Он кивает на широкие, прямо в небеса распахнутые окна.
— Это моя профессия, господа артисты, — скромно парирует Шехтель. — Жилище человеческое должно вбирать в себя мир Божий. Но что такое театр?
Простой вопрос, который поставил в тупик и Немировича-Данченко, и Алексеева- Станиславского. Савва Тимофеевич с довольным видом улыбается. Это все равно, что спросить: что такое фабрика? Он вот уже пятнадцать лет без отца бьется над этим вопросом, а ответить не может. Пожалуй, дед — родоначальник, приснопамятный Савва Васильевич, и нашел бы по простоте душевной простой же и ответ, а он, Савва третьего поколения, всякий раз тревожно умолкает. Не так лии у господ артистов?

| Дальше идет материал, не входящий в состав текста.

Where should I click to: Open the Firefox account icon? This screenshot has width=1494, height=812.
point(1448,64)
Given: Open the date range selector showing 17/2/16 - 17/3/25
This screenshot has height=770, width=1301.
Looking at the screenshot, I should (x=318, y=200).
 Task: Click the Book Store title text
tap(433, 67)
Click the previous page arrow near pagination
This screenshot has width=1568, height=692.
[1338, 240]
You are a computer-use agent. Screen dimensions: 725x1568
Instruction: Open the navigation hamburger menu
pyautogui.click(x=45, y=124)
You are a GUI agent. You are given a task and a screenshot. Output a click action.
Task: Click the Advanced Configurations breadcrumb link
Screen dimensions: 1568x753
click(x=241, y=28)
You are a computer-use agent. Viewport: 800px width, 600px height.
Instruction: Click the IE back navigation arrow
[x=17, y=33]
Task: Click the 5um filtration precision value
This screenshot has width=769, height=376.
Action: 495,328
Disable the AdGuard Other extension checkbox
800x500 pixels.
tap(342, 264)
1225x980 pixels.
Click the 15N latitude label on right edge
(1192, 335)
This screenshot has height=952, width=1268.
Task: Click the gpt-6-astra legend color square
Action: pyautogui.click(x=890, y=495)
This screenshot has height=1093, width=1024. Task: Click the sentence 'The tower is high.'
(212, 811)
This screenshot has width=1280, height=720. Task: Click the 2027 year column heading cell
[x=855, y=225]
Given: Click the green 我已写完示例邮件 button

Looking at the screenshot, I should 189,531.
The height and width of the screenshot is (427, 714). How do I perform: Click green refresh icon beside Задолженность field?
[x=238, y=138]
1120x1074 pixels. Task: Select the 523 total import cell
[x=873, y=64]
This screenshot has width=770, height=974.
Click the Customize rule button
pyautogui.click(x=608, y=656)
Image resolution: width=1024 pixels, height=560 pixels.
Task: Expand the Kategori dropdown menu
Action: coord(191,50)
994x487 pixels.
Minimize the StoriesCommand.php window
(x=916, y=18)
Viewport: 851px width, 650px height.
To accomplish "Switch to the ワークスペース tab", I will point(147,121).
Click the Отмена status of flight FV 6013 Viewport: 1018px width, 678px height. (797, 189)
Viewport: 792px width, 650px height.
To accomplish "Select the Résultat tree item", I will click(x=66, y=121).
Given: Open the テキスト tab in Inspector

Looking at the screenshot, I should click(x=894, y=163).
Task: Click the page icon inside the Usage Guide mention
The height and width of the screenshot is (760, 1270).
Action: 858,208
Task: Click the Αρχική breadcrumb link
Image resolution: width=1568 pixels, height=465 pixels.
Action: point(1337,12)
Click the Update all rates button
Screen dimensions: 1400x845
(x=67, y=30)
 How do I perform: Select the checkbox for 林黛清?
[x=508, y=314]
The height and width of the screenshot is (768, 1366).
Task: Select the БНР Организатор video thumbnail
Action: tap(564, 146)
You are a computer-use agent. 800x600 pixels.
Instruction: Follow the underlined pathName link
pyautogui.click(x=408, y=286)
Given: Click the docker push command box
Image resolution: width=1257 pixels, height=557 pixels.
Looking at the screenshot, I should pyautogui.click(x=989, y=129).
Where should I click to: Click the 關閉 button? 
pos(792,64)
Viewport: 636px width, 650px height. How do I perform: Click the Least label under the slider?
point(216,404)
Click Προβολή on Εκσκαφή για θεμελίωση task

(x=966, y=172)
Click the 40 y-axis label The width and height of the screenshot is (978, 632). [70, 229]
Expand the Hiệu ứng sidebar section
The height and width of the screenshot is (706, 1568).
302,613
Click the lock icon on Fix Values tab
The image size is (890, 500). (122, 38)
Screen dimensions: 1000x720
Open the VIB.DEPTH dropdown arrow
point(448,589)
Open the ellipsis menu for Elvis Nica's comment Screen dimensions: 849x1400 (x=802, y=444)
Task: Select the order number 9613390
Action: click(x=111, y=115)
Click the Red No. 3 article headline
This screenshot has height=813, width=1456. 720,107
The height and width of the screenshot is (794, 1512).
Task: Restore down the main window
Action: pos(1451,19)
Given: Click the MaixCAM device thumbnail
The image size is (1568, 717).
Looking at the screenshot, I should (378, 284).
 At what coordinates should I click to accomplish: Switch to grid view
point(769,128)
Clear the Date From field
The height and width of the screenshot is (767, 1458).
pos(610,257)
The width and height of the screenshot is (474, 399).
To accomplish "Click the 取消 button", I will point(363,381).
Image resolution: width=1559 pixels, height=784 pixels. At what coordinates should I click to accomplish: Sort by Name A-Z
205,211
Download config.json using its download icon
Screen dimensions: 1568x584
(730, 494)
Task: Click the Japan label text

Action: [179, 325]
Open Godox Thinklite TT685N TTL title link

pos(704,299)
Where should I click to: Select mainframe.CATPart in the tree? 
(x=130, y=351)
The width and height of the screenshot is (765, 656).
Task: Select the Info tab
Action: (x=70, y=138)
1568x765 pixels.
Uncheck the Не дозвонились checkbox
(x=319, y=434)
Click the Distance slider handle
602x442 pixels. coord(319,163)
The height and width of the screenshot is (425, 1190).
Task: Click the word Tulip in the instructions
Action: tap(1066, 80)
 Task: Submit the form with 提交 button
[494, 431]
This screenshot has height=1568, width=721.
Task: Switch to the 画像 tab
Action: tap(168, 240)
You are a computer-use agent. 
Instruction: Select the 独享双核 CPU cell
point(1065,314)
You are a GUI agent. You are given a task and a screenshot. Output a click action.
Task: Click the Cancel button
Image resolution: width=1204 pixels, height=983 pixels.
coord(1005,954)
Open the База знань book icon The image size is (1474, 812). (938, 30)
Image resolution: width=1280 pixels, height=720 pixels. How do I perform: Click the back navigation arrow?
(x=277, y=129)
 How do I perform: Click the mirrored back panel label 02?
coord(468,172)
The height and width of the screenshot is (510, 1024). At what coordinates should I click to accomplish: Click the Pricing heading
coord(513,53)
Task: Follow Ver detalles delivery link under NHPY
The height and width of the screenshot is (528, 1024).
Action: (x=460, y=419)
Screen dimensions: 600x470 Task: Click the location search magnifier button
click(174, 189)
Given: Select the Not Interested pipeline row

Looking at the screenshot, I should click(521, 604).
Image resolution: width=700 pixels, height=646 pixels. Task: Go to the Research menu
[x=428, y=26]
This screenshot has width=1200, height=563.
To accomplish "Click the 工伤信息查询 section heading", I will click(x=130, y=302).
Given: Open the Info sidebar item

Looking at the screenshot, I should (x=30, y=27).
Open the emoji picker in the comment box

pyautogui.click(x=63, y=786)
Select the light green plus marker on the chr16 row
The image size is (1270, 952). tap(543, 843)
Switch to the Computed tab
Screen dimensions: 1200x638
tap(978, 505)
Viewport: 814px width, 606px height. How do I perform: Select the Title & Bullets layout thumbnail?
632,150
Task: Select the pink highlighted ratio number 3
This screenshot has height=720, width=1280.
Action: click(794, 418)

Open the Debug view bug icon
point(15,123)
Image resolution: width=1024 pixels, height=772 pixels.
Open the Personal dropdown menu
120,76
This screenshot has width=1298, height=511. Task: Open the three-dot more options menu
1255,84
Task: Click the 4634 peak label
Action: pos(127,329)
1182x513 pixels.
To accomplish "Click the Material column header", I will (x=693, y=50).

Прямо‑то не отвечая, Станиславский, все‑таки тоже купеческой крови, экивоками повел разговор:
— Я говорю: театр начинается с вешалки. Как встретят, так и настроят. Человек не должен замечать перехода с улицы в наш игривый, надуманный мир. Нет, не зрелищная парадность. Ошеломить наивного зрителя? Это и кабаре Омона умело. с голыми‑то девицами! Не ублажать, может, мысль будить? Мы на сцене, а зритель там, в зале. Надо ли отвлекать его внимание всякими финтифлюшками?
— Простота на сцене, простота и в зале, — хозяйственно подвел итог Немирович.
Хозяин, кажется, их понимал. На свой купеческий аршин мерил. Если в его фирменной лавке ситчик Никольский продается — все внимание этому ситчику. А если уж в другой лавке бархат огнистый — не засти огни ни ситцем, ни нанкой. У Омона гулящая мишура — им нужен благородный покров, да? Всего и без всего? Костюмов, драпри, самих кресел?
— Я вас понимаю, господа, — к своей истине шажком, скромно, но подбирается именитый архитектор. — Думаю все эти дни. и даже ночи, что делать, бессонница. Так вот она и вразумила: не выпячивай себя, архитектор! Дай волю артистам. Надеюсь, не будет никакой лепнины ни на потолке, ни на стенах? И уж упаси бог от позолоты и бархата! Красивые, чистые, деревянные кресла. Упадет сбыт бархата в лавках Саввы Тимофеевича, но ведь вы не в обиде, ваше степенство?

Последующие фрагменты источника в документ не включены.